I think atoi returns 0 on not valid int string content or characters so in the loop result < sizeFirstBuffer ensures that even if I get a fragment of the header let's say the 3 bytes out of 6 it will keep inside the loop until I get the full header and then atoi again( that part I could do outside of the loop I guess when it passed the requirements of the while)

SyncViews said:
return value of recv incase got disconnected.

About the disconnect, if a user disconnects let's say in a mobile device that is changing cells I can receive the rest of the stream even though the client might have a different IP, and what is a best practice there?

Do you think with the current code I might have a possible message loss?

Thanks again you are helping me very much!

At the higher level, I would give a few pointers (SyncViews already pointed out the obvious bugs that I saw too.):

  1. You do not need to marshhal to text. TCP is not like email. Using binary values is perfectly fine, and often preferrable.
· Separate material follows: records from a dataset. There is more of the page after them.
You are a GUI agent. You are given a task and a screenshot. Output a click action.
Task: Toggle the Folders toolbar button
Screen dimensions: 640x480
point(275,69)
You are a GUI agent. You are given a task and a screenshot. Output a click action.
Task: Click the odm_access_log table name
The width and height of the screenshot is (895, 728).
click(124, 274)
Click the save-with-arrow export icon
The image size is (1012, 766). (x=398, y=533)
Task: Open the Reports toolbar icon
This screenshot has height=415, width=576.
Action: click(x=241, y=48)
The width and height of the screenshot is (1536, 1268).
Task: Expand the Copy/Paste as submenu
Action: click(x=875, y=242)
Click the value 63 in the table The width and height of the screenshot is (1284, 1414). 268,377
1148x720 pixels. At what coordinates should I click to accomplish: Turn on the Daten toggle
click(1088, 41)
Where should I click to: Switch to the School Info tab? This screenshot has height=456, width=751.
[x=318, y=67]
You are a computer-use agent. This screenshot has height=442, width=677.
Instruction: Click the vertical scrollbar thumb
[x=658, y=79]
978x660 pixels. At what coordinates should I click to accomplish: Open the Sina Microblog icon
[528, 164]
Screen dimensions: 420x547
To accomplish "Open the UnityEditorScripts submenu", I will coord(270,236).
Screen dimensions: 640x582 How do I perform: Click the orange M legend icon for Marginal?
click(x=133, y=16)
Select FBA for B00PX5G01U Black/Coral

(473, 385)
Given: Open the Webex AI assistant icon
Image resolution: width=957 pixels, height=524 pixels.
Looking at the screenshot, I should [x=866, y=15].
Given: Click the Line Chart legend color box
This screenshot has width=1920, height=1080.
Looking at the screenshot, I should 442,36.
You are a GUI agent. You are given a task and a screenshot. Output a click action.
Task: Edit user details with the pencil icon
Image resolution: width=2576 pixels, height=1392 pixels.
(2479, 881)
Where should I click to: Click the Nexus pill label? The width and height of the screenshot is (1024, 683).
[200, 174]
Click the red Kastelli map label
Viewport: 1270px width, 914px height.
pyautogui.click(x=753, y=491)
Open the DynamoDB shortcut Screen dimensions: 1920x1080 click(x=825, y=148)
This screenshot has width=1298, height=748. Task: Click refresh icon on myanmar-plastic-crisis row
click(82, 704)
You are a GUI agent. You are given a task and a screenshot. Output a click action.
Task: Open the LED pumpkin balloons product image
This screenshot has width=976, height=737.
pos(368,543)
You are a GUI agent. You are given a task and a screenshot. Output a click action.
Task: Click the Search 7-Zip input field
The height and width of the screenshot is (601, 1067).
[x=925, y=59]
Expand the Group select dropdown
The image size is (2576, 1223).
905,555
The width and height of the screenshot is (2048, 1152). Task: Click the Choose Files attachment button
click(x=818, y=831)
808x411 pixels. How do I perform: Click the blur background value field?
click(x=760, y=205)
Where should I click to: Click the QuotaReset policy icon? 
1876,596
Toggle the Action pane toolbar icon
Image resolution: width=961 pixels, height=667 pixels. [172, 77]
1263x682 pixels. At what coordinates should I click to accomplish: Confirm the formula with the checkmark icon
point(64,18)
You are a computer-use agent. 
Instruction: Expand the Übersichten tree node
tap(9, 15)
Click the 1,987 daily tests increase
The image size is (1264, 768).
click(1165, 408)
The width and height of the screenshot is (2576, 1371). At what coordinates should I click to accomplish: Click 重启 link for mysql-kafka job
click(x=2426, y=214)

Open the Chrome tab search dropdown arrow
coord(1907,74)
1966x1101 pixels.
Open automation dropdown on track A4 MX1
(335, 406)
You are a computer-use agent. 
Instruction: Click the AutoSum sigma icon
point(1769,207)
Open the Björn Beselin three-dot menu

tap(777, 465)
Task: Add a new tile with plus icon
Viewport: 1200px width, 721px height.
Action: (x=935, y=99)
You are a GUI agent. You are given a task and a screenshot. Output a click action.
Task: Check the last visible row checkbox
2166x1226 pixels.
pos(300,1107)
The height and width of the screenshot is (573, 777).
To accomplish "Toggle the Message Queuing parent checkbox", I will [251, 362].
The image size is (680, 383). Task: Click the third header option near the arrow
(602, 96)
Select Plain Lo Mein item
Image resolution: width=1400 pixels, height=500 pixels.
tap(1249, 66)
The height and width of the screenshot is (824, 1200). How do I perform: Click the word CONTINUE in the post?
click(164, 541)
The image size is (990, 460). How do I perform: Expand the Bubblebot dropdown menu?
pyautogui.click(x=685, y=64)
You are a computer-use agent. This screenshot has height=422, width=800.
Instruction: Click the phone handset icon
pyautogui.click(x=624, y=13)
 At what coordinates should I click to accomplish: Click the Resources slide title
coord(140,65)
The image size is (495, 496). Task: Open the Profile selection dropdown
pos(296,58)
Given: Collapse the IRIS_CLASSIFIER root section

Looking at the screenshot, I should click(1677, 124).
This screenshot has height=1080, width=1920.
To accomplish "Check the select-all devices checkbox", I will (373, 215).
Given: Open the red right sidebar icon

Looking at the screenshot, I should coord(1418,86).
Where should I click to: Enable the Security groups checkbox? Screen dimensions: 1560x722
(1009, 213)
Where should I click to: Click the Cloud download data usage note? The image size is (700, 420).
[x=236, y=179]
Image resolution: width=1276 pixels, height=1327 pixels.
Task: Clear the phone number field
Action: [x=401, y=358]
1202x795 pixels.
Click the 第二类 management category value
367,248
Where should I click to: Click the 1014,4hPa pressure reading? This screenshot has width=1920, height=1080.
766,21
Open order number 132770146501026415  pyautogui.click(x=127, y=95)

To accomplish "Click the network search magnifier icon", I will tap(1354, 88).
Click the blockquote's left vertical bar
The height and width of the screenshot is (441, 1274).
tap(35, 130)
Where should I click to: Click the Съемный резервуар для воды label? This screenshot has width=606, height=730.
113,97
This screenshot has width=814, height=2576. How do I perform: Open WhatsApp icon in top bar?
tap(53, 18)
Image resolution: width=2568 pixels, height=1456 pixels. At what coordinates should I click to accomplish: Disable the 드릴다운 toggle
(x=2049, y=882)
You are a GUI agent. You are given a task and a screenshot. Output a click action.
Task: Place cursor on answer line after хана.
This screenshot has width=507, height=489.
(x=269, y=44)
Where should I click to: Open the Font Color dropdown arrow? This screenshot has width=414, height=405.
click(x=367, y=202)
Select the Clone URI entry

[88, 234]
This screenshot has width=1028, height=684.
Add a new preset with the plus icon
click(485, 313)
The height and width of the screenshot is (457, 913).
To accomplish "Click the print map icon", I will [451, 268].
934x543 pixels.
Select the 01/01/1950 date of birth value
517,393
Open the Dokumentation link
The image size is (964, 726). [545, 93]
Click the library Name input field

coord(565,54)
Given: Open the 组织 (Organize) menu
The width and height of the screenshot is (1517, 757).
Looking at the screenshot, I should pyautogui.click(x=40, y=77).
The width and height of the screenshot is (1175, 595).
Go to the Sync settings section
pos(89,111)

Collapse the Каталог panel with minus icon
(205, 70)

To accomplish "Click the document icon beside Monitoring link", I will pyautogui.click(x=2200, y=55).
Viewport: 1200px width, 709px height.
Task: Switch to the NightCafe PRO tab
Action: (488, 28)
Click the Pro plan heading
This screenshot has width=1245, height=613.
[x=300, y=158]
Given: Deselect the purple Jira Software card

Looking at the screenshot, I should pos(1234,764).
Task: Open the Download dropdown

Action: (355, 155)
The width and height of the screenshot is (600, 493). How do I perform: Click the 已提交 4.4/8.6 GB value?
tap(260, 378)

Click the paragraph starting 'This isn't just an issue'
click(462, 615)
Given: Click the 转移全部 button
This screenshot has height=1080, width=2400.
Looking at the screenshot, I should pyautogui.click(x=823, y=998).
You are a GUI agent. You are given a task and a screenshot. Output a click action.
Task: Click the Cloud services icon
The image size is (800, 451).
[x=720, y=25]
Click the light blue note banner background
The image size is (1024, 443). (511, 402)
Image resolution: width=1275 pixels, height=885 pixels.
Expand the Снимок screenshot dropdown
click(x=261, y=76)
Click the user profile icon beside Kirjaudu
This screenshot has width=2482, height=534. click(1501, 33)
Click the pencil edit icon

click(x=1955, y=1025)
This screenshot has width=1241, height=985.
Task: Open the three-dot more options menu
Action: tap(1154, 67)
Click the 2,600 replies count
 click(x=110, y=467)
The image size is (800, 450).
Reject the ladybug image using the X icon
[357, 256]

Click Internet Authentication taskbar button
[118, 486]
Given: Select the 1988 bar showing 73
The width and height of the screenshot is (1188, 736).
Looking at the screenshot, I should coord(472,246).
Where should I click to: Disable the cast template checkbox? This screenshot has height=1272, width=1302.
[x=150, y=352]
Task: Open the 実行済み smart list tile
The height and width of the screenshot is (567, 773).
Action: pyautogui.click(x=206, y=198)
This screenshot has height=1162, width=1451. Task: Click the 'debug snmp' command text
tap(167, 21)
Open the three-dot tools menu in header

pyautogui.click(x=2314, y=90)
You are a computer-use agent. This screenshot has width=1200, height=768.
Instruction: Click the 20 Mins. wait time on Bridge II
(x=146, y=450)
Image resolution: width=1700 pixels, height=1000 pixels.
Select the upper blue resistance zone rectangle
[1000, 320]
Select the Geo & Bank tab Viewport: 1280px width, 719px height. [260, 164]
The easiest way to marshal is to have a “type, size, data” packet format, where “type” and “size” may be fixed size, and “data” then is the number of bytes suggested by “size.”
  2. You may want to use some kind of pre-existing mashaling system to generate your streams of bytes (similar to how you do for files on disk, really.) Anything from Google Protocol Buffers to boost serialization to your own simple “append X bytes at a time to a buffer” mechanism could work, but it's important to treat it as a subsystem of its own, so you can debug it once and then know it works.
  3. If the maximum packet size is known ahead of time, you can allocate a single buffer that's that size. You don't necessarily need a separate buffer for “header” versus “data," especially if you treat a packet as something a little more structured, like a struct containing fields for “base pointer, allocated size, current read offset, current end offset”
  4. A TCP socket handler generally will be a state machine that reads into a buffer, and then decodes as much as it can out of that buffer. Often, this means using a pre-allocated cyclic buffer per socket, and then copying out of this buffer into the actually decoded data fragments. Compared to the overhead of networking, the overhead of copying the data is negligible for most games.
  5. The TCP socket receiver will generally “emit events” rather than be a thing that you call into synchronously.